### Task goal
Pictures in the records below must be left out. Return exactly the lines from the line with "Select YES for Apache optimization" to the line with "Task: Click the JavaScript Inspections icon", both included.
──────── Input data
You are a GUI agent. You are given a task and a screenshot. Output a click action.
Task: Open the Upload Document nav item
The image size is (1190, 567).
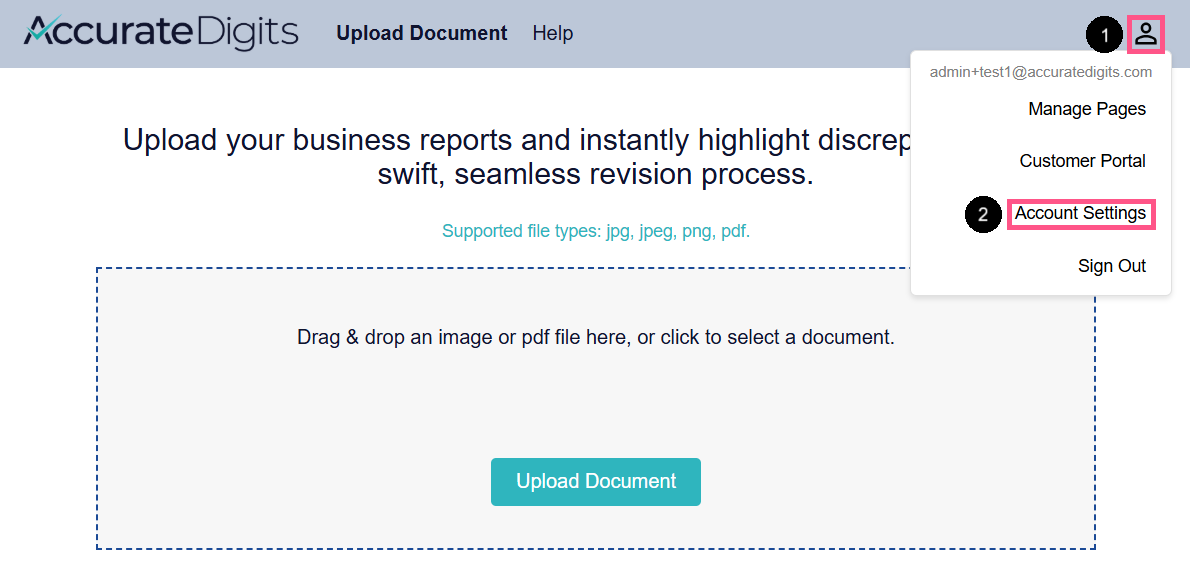click(422, 33)
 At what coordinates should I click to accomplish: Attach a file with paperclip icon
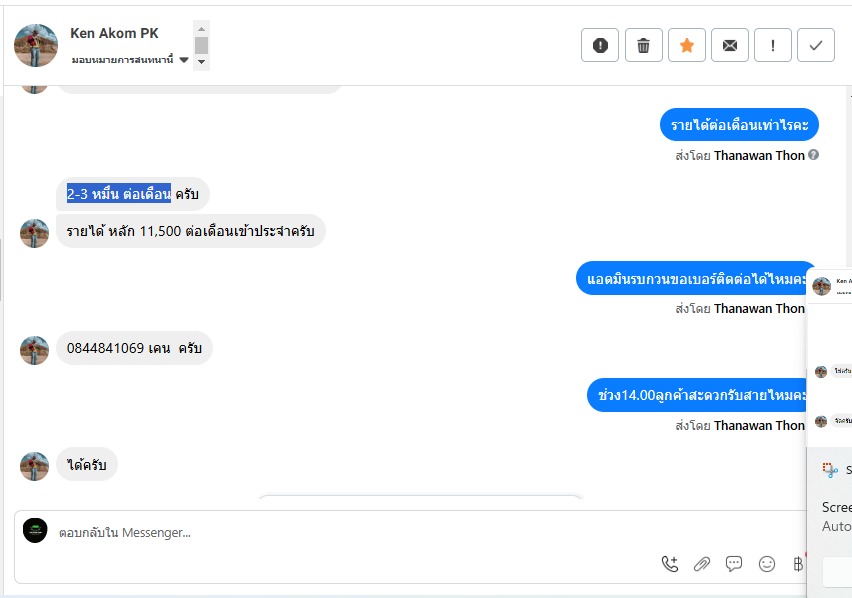coord(702,564)
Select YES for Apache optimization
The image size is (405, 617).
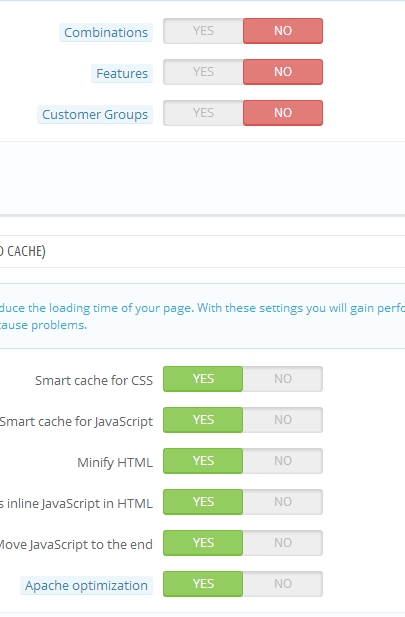[x=203, y=584]
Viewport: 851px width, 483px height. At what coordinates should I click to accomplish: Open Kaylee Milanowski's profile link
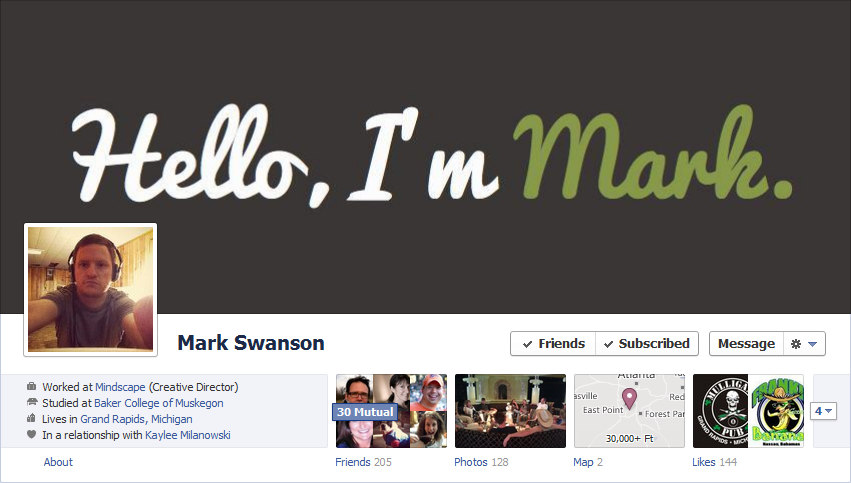[x=188, y=435]
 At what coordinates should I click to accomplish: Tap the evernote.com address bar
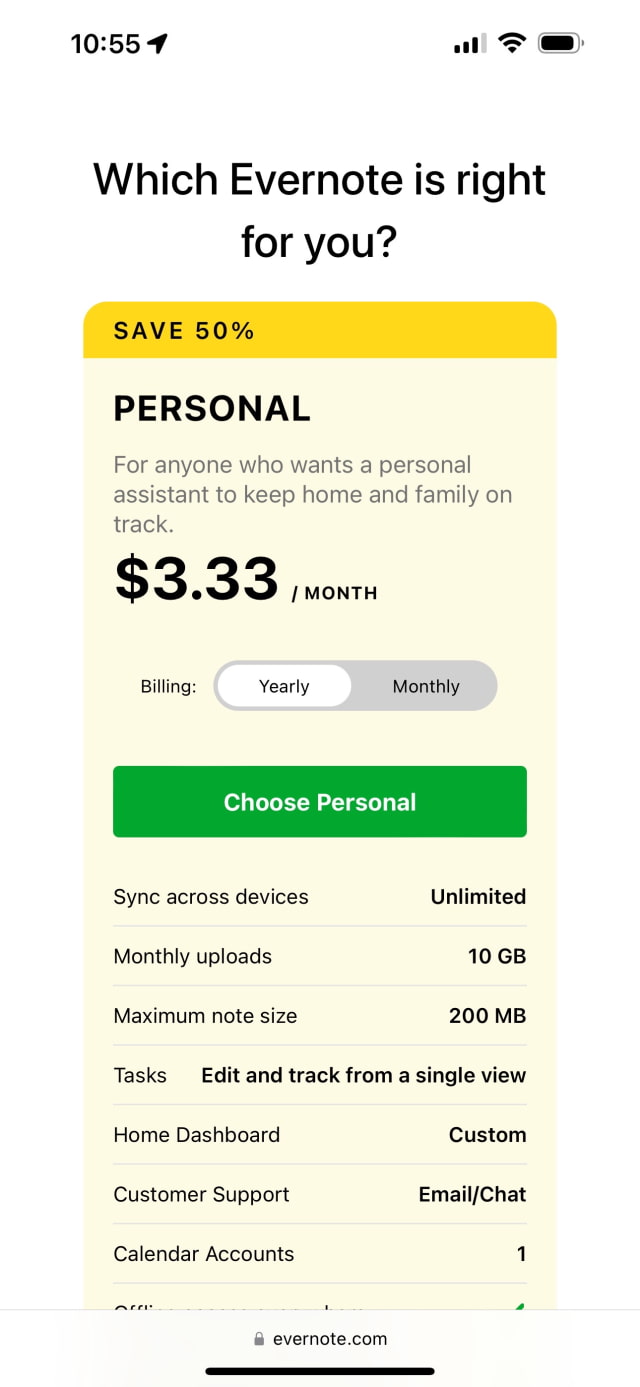click(x=320, y=1339)
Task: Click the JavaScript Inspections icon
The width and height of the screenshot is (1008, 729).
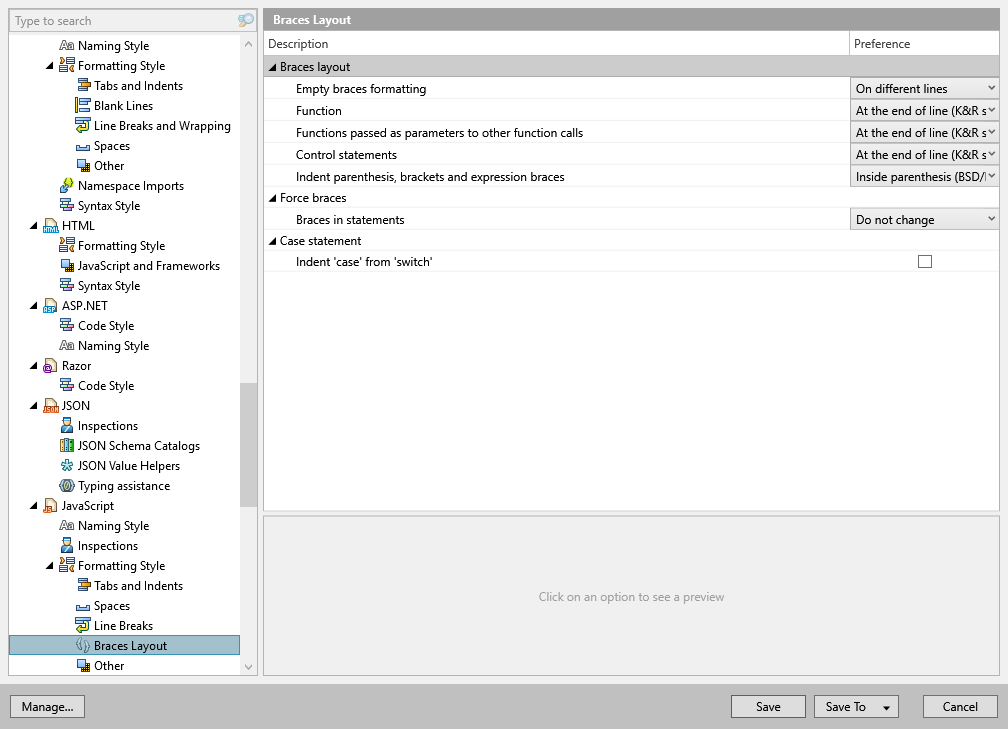Action: (x=67, y=546)
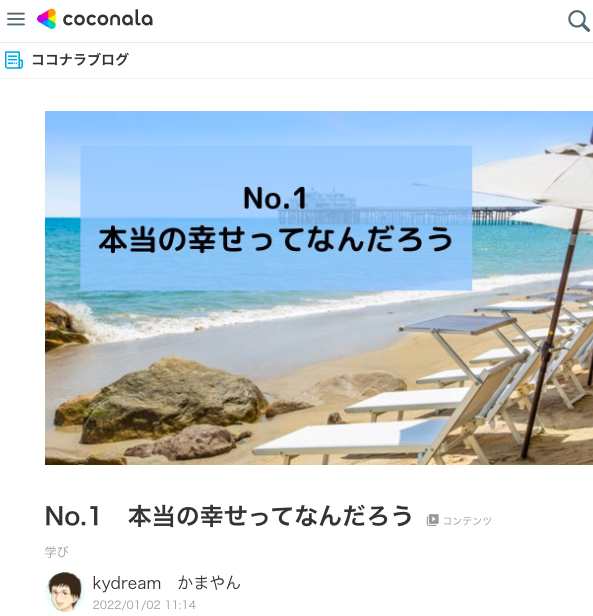Click the post timestamp 2022/01/02 11:14
This screenshot has height=616, width=593.
(144, 605)
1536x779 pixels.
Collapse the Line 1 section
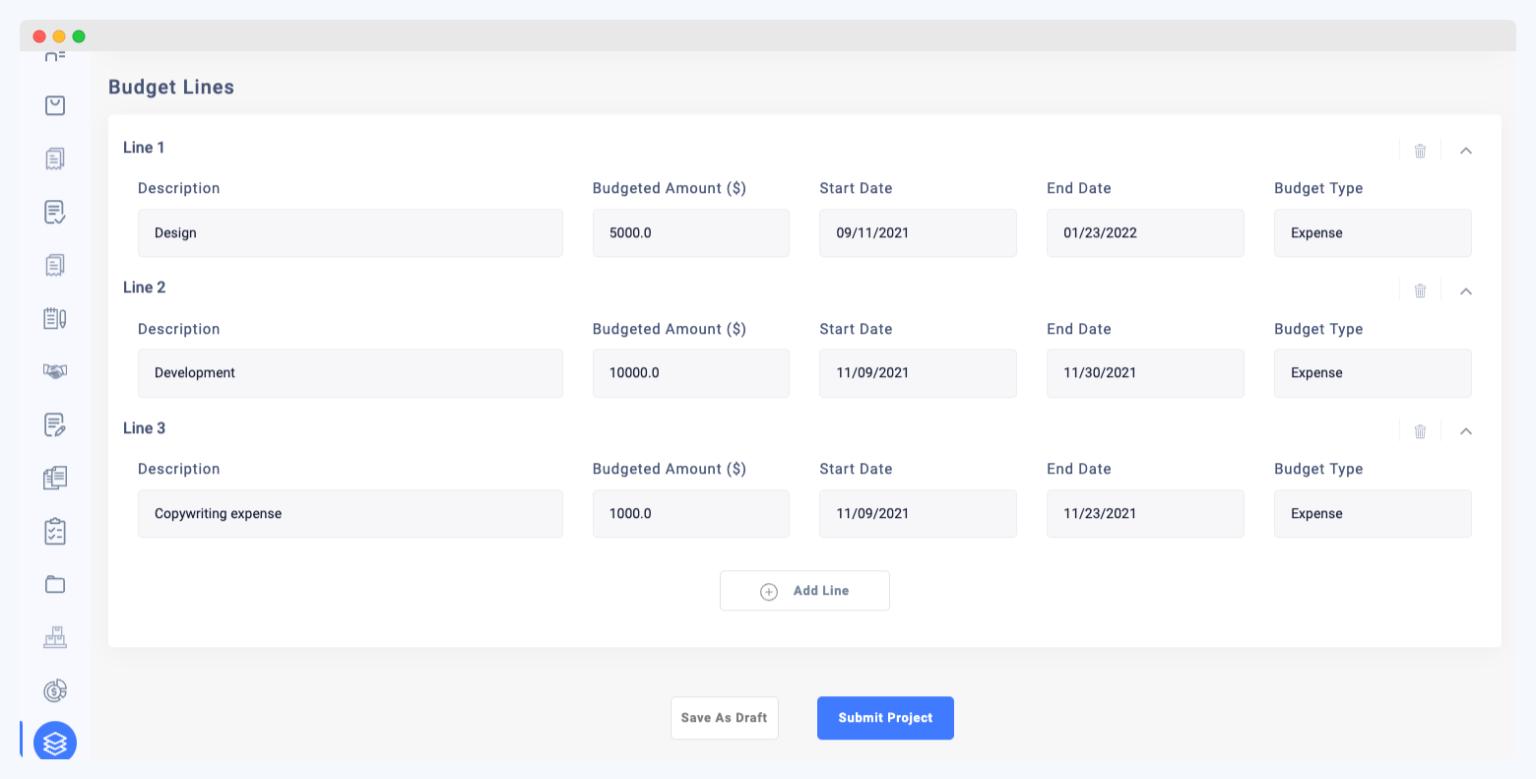pos(1466,150)
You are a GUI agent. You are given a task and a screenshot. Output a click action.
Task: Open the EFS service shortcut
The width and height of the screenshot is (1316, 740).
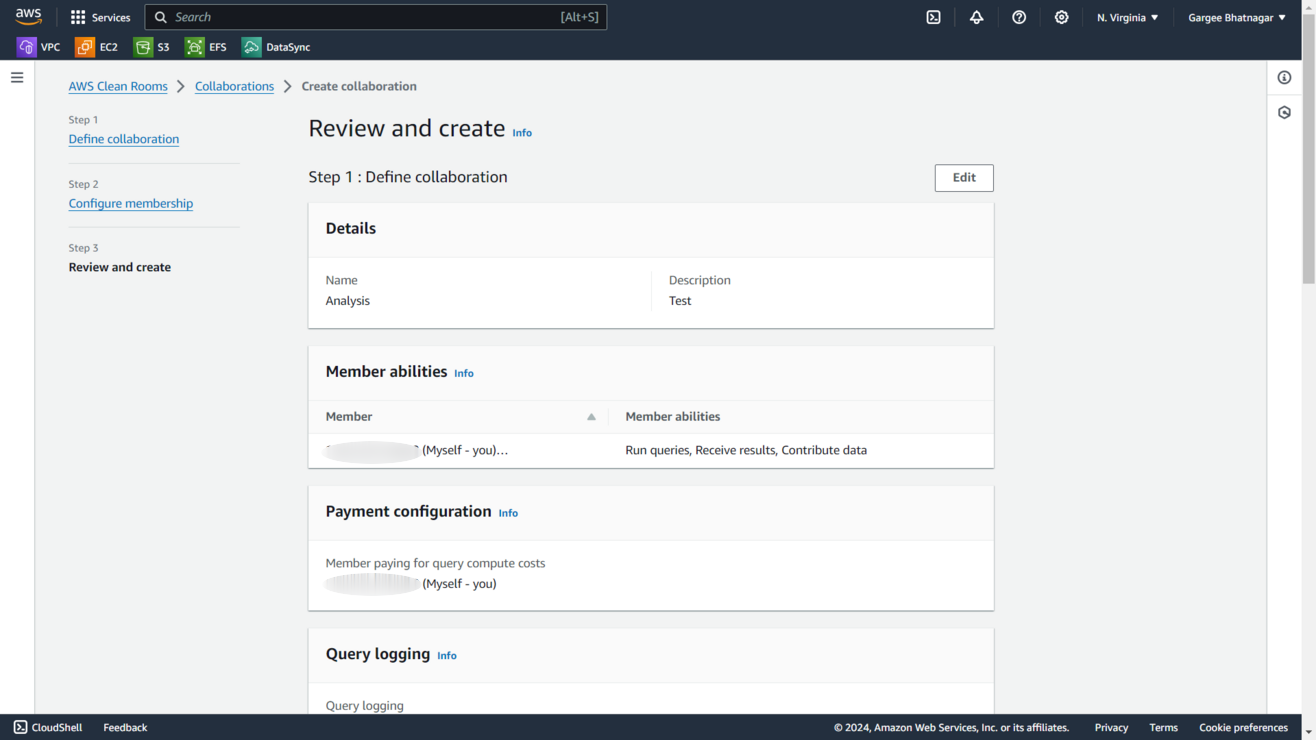click(x=206, y=47)
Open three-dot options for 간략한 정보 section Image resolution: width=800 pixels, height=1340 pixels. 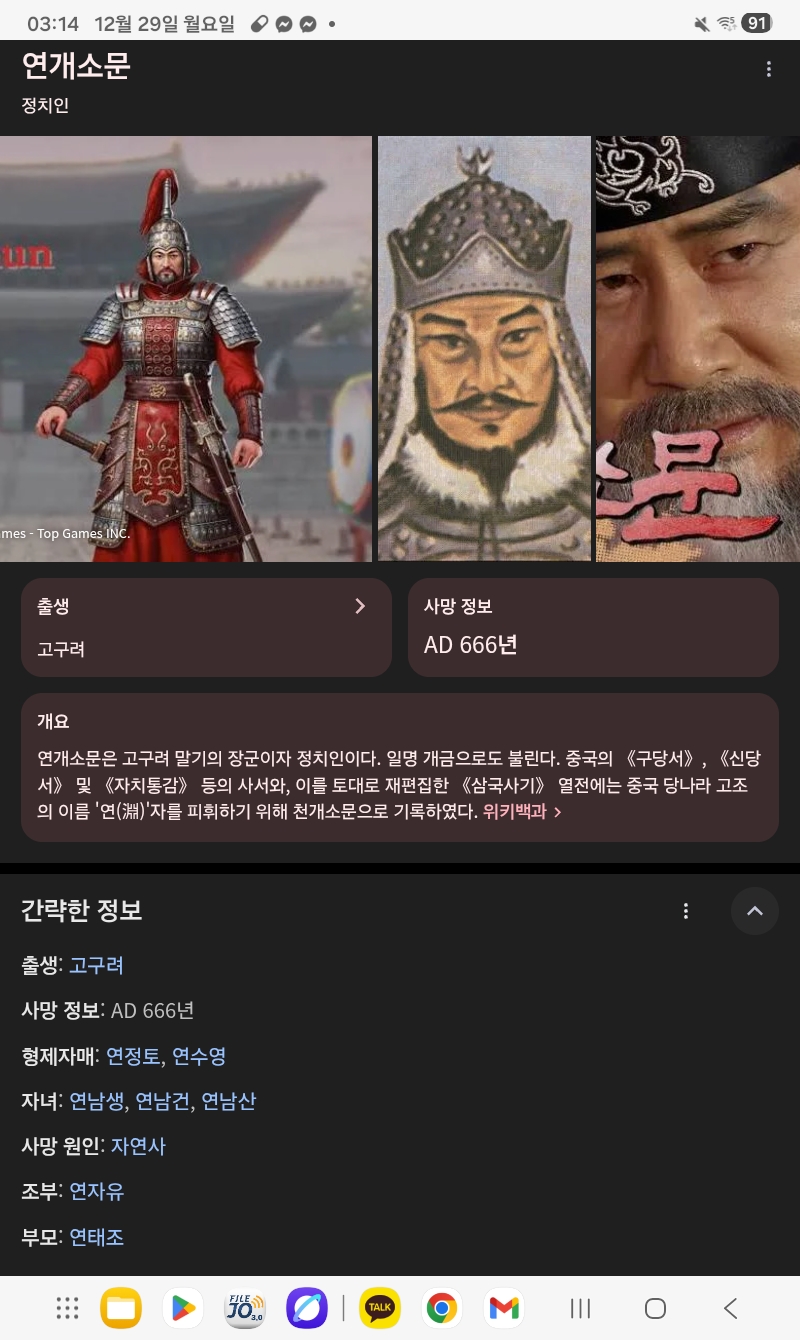(685, 911)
────────────────
### Answer box
Select YES for Apache optimization
The image size is (405, 617).
[x=203, y=584]
Viewport: 851px width, 483px height. At what coordinates should I click to accomplish: Open Kaylee Milanowski's profile link
[x=188, y=435]
 At what coordinates should I click to accomplish: Tap the evernote.com address bar
click(x=320, y=1339)
Task: Click the JavaScript Inspections icon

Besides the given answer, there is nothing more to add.